[Stored data]
========================
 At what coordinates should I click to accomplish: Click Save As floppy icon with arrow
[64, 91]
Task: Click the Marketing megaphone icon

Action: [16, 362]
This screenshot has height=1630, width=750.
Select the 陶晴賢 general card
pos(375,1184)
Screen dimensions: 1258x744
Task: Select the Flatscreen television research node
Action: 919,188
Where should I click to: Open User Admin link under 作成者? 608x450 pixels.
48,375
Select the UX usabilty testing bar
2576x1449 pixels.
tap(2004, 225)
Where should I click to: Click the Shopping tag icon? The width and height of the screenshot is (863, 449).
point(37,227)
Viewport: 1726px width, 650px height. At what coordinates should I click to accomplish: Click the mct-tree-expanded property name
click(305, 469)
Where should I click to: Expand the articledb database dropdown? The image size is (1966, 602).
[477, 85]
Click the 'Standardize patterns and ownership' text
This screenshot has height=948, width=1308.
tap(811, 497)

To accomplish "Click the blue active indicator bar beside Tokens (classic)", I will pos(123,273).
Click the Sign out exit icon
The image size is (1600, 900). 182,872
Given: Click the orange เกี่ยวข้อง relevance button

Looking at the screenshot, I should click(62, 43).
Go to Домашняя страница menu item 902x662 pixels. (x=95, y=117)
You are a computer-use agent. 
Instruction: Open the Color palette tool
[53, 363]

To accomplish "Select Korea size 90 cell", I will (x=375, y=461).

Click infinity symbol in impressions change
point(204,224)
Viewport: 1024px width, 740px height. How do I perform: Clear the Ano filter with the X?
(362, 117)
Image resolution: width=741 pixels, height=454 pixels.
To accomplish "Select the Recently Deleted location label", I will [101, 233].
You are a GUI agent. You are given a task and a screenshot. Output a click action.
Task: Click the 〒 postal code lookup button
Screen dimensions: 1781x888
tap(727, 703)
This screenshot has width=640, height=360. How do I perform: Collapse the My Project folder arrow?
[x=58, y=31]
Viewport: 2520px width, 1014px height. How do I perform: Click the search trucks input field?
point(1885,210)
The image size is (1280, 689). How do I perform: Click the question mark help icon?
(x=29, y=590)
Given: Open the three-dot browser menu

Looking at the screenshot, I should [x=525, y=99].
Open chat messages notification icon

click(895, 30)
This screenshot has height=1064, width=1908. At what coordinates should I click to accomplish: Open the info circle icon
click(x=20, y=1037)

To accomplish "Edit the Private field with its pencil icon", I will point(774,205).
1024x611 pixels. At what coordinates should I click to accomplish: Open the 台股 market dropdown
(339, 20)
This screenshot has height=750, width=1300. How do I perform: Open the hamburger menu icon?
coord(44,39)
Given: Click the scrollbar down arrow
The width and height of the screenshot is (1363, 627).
========================
__PROBLEM REQUIREMENTS__.
Your task is to reproduce all the data exactly as shown.

__ANSWER TO THE PROBLEM__.
 At what coordinates should I click to accomplish: Click Save As floppy icon with arrow
[64, 91]
Task: Click the Marketing megaphone icon

Action: [16, 362]
This screenshot has height=1630, width=750.
Select the 陶晴賢 general card
pos(375,1184)
Screen dimensions: 1258x744
Task: Select the Flatscreen television research node
Action: 919,188
Where should I click to: Open User Admin link under 作成者? 608x450 pixels.
48,375
Select the UX usabilty testing bar
2576x1449 pixels.
tap(2004, 225)
Where should I click to: Click the Shopping tag icon? The width and height of the screenshot is (863, 449).
point(37,227)
Viewport: 1726px width, 650px height. At what coordinates should I click to accomplish: Click the mct-tree-expanded property name
click(305, 469)
Where should I click to: Expand the articledb database dropdown? The image size is (1966, 602).
[477, 85]
Click the 'Standardize patterns and ownership' text
This screenshot has height=948, width=1308.
tap(811, 497)

To accomplish "Click the blue active indicator bar beside Tokens (classic)", I will pos(123,273).
Click the Sign out exit icon
The image size is (1600, 900). 182,872
Given: Click the orange เกี่ยวข้อง relevance button

Looking at the screenshot, I should click(62, 43).
Go to Домашняя страница menu item 902x662 pixels. (x=95, y=117)
You are a computer-use agent. 
Instruction: Open the Color palette tool
[53, 363]

To accomplish "Select Korea size 90 cell", I will (x=375, y=461).

Click infinity symbol in impressions change
point(204,224)
Viewport: 1024px width, 740px height. How do I perform: Clear the Ano filter with the X?
(362, 117)
Image resolution: width=741 pixels, height=454 pixels.
To accomplish "Select the Recently Deleted location label", I will [101, 233].
You are a GUI agent. You are given a task and a screenshot. Output a click action.
Task: Click the 〒 postal code lookup button
Screen dimensions: 1781x888
tap(727, 703)
This screenshot has width=640, height=360. How do I perform: Collapse the My Project folder arrow?
[x=58, y=31]
Viewport: 2520px width, 1014px height. How do I perform: Click the search trucks input field?
point(1885,210)
The image size is (1280, 689). How do I perform: Click the question mark help icon?
(x=29, y=590)
Given: Open the three-dot browser menu

Looking at the screenshot, I should [x=525, y=99].
Open chat messages notification icon

click(895, 30)
This screenshot has height=1064, width=1908. At what coordinates should I click to accomplish: Open the info circle icon
click(x=20, y=1037)

To accomplish "Edit the Private field with its pencil icon", I will point(774,205).
1024x611 pixels. At what coordinates should I click to accomplish: Open the 台股 market dropdown
(339, 20)
This screenshot has height=750, width=1300. How do I perform: Open the hamburger menu icon?
coord(44,39)
Given: Click the scrollbar down arrow
The width and height of the screenshot is (1363, 627).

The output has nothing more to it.